## TASK DETAILS
Pictures in the listing should not be copied. Reproduce, word for word, each line from the one holding "10% OFF SITEWIDE" through the final line.

## DATASET EXCERPTS
Start of Block

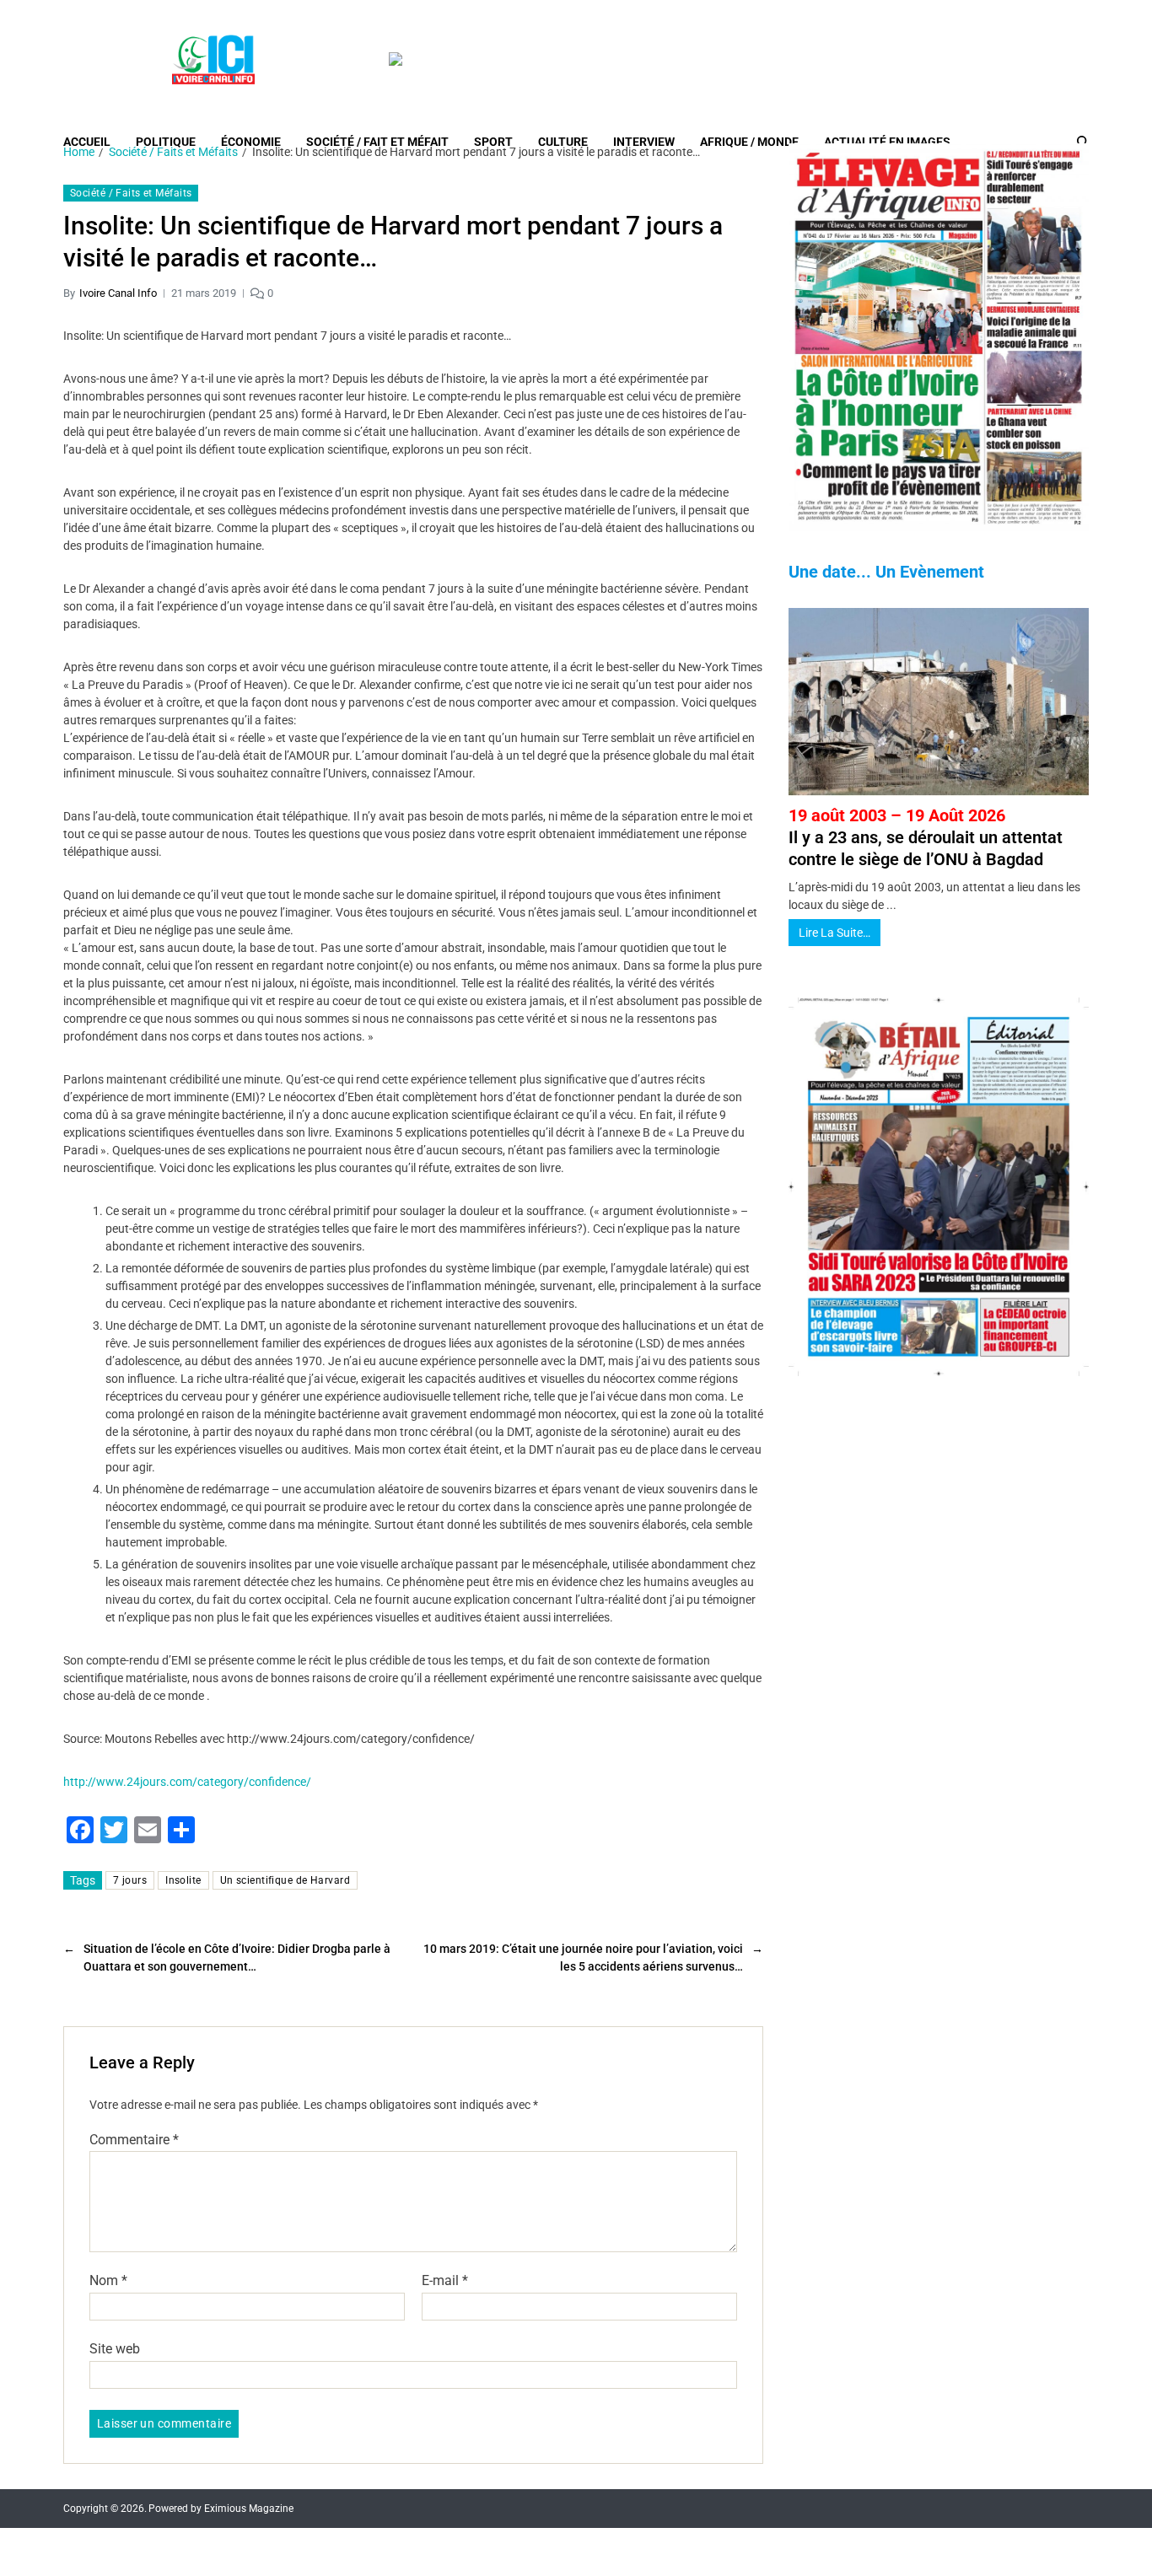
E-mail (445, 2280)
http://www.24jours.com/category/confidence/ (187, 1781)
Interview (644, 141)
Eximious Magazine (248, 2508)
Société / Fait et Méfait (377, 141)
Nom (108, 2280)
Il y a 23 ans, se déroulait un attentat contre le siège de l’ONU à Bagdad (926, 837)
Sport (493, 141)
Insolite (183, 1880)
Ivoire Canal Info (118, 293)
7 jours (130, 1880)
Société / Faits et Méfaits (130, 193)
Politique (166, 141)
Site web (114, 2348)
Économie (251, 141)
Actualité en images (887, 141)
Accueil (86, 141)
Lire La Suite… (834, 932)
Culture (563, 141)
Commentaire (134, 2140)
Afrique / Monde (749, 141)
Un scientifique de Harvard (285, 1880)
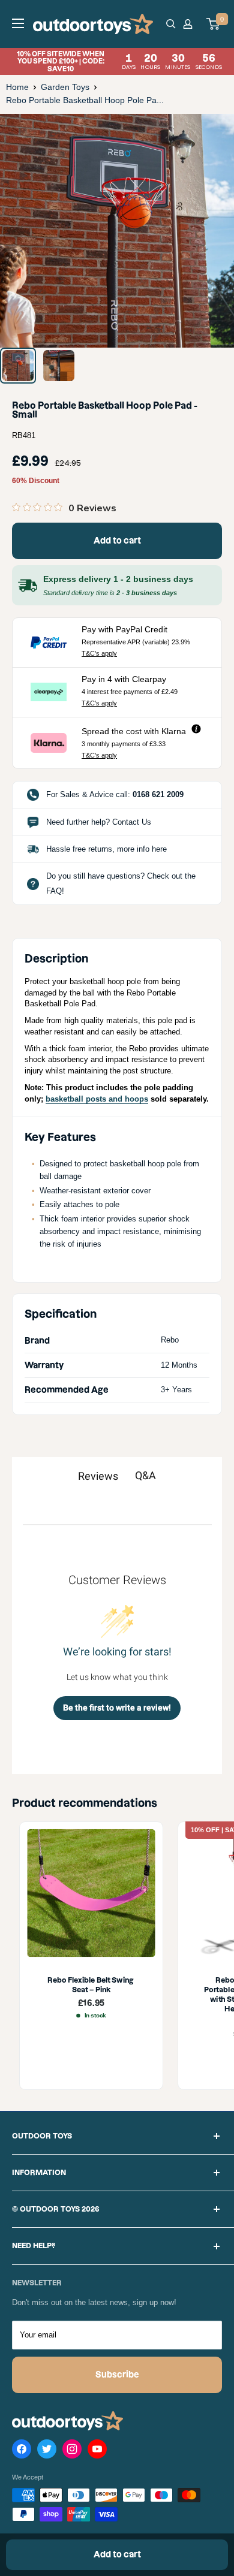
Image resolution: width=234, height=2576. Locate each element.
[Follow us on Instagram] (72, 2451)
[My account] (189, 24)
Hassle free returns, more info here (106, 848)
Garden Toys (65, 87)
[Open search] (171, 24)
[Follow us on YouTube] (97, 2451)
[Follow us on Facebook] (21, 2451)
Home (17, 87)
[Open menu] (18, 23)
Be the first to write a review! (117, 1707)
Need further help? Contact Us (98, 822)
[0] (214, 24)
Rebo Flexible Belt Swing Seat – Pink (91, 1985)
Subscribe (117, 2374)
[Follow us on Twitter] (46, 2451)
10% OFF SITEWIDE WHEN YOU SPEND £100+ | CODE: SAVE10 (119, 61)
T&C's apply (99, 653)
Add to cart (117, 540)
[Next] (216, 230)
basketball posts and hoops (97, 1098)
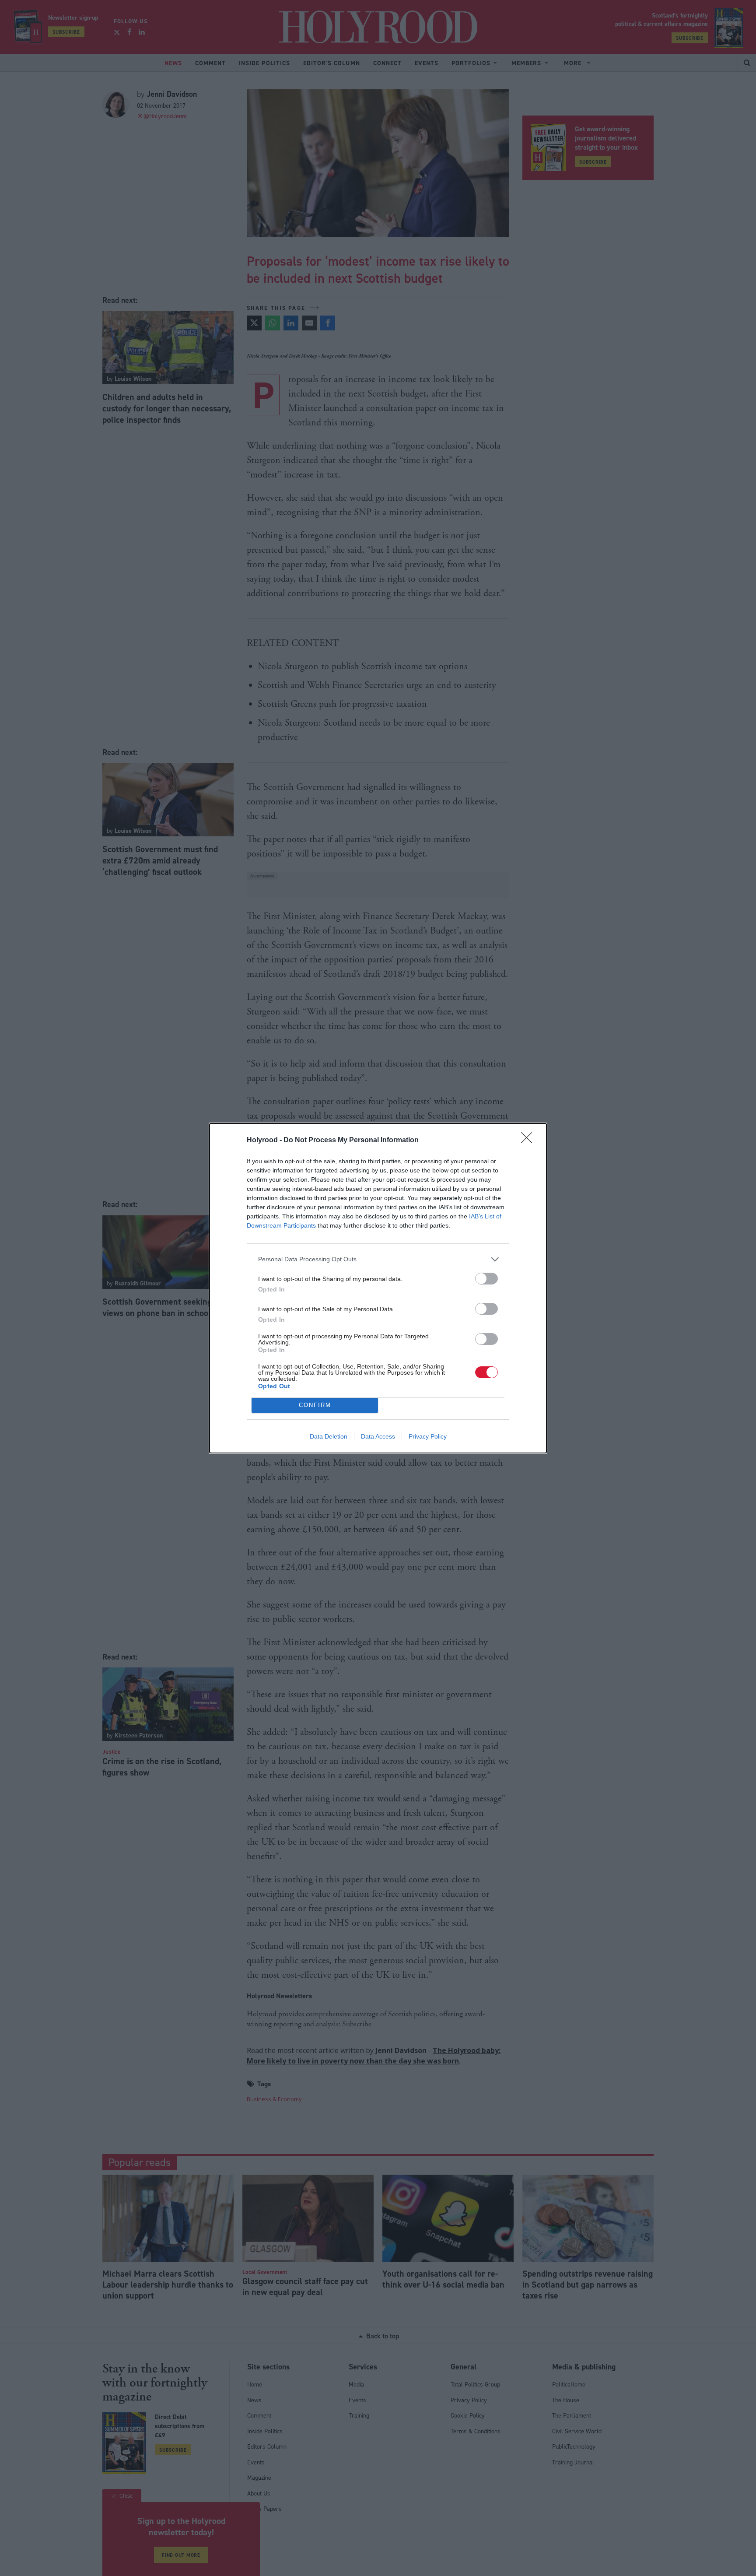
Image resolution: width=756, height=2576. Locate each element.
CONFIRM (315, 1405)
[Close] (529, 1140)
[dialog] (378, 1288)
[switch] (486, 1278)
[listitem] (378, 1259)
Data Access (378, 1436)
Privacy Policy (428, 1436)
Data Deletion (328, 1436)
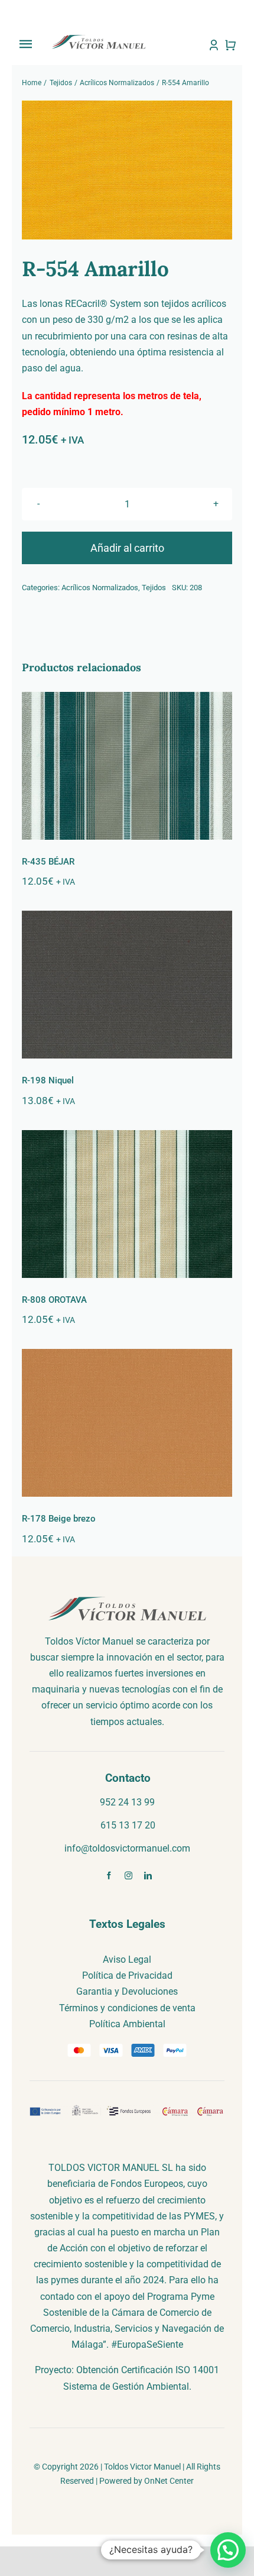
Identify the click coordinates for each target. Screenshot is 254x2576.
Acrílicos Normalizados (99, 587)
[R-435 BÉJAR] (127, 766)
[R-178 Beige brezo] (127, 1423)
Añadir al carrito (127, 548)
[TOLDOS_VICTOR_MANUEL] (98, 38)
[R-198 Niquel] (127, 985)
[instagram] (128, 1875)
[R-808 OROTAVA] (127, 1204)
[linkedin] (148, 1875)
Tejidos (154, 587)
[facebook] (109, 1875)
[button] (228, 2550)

End of Block

## COMPLETED TASK
10% OFF SITEWIDE WHEN YOU SPEND £100+ | CODE: SAVE10 (119, 61)
T&C's apply (99, 653)
Add to cart (117, 540)
[Next] (216, 230)
basketball posts and hoops (97, 1098)
Image resolution: width=756, height=2576. Locate each element.
CONFIRM (315, 1405)
[Close] (529, 1140)
[dialog] (378, 1288)
[switch] (486, 1278)
[listitem] (378, 1259)
Data Access (378, 1436)
Privacy Policy (428, 1436)
Data Deletion (328, 1436)
Identify the click coordinates for each target. Screenshot is 254x2576.
Acrílicos Normalizados (99, 587)
[R-435 BÉJAR] (127, 766)
[R-178 Beige brezo] (127, 1423)
Añadir al carrito (127, 548)
[TOLDOS_VICTOR_MANUEL] (98, 38)
[R-198 Niquel] (127, 985)
[instagram] (128, 1875)
[R-808 OROTAVA] (127, 1204)
[linkedin] (148, 1875)
Tejidos (154, 587)
[facebook] (109, 1875)
[button] (228, 2550)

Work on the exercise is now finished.